Les îles et les archipels attirent les désirs de souveraineté et font jaillir des étincelles qui, un jour ou une nuit, déclencheront des incendies. À Panama, courant novembre, la 19e session plénière de la Convention sur le commerce international des espèces de faune et de flore sauvages menacées d’extinction (Cites) a été le théâtre d’échanges de tirs verbaux.

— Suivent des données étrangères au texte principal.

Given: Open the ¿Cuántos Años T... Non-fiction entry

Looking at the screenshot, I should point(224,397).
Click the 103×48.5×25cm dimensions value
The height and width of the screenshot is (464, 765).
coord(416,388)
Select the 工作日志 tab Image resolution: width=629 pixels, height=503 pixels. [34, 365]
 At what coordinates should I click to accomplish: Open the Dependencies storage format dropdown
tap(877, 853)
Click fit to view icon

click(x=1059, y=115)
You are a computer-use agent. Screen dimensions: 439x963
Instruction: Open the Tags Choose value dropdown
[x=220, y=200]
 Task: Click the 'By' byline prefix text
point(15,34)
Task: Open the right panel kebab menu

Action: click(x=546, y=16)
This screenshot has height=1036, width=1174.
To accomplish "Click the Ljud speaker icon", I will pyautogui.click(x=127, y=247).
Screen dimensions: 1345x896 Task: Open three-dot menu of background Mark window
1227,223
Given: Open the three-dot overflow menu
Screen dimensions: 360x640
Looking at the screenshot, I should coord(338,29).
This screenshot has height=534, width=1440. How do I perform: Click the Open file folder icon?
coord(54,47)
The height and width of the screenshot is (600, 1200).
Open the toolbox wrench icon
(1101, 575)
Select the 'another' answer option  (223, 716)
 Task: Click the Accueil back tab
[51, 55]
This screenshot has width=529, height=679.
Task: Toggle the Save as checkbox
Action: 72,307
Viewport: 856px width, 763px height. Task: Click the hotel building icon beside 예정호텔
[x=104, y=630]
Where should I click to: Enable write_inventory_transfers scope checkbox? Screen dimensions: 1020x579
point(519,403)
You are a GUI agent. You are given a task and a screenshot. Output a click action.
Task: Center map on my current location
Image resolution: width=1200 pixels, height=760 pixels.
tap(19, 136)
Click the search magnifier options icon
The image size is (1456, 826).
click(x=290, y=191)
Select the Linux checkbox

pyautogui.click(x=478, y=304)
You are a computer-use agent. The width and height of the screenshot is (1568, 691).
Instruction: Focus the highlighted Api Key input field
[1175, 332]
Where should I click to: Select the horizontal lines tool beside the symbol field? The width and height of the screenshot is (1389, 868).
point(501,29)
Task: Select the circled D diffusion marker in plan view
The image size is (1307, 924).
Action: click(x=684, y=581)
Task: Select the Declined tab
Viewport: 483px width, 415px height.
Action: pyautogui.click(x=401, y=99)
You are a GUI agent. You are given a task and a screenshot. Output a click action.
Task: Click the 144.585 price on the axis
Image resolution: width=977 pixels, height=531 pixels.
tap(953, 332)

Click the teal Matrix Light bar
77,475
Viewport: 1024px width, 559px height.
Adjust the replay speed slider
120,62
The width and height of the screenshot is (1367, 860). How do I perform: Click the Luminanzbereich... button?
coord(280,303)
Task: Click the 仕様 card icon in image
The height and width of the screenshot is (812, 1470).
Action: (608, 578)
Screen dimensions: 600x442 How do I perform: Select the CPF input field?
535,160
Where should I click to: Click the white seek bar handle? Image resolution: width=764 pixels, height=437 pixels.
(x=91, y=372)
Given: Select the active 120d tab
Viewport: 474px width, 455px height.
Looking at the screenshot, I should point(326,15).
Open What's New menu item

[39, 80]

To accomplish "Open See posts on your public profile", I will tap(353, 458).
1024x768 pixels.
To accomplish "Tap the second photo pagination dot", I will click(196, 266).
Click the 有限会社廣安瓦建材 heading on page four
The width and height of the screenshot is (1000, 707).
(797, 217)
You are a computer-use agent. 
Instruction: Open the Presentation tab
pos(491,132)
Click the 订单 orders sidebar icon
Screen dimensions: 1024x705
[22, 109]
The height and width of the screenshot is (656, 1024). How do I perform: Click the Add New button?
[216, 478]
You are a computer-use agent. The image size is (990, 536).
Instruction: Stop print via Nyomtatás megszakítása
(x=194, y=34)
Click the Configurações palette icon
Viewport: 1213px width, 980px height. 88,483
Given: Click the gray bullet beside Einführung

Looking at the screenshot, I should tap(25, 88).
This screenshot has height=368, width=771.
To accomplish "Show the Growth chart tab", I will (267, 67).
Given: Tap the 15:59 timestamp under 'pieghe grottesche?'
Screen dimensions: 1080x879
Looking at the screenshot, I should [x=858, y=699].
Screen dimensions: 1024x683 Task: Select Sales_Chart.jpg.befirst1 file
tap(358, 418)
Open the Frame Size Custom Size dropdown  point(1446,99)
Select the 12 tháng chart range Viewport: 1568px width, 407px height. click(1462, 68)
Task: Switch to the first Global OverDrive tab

Confrontés aux ouragans et aux éruptions volcaniques dans le nord de l’océan Pacifique, les albatros à queue courte ont déclenché une tempête entre la Chine d’une part, le ­Japon et les États-Unis de l’autre. En 1949, l’espèce était réputée éteinte, après un demi-siècle d’exploitation de son duvet pour faire des couettes et des ornementations de chapeaux en Europe et en Amérique. Entre 1880 et 1930, 5 millions de ces oiseaux de grande envergure ont été tués. Inscrits en 1975 à l’annexe I de la Cites (interdiction du commerce international), ils ont petit à petit regagné du terrain. Aujourd’hui, ils sont environ 5 000 et seuls pèseraient sur eux, ce n’est pas rien, le fardeau des pollutions chimiques et radioactives et les prises non intentionnelles de la pêche palangrière. Les États-Unis ont proposé le transfert de l’espèce en annexe II (contrôle du commerce). En citant ­parmi les 15 sites historiques de reproduction des albatros à queue courte l’archipel « japonais » de Senkaku, les USA ont lancé une fusée incendiaire. Senkaku pour le Japon, Diaoyu pour la Chine, l’archipel se compose de 8 îlots et rochers d’une superficie totale de 7 km2. Il fait l’objet depuis 1971 d’une guerre des drapeaux. À ce jour, le droit international en attribue la souveraineté au Japon, mais la Chine met en avant des droits historiques et une continuité géologique pour en revendiquer la tutelle. Considérant les termes de la proposition des États-Unis comme une agression, la délégation chinoise a rappelé à la tribune que l’archipel Diaoyu faisait partie intégrante depuis plusieurs siècles du territoire chinois. « La proposition des USA décrivant l’archipel de Senkaku comme un territoire japonais est une grossière violation de la souveraineté chinoise et de son intégrité territoriale. » La délégation japonaise a immédiatement répliqué en qualifiant l’intervention de la Chine d’« inacceptable » et de « déplacée ».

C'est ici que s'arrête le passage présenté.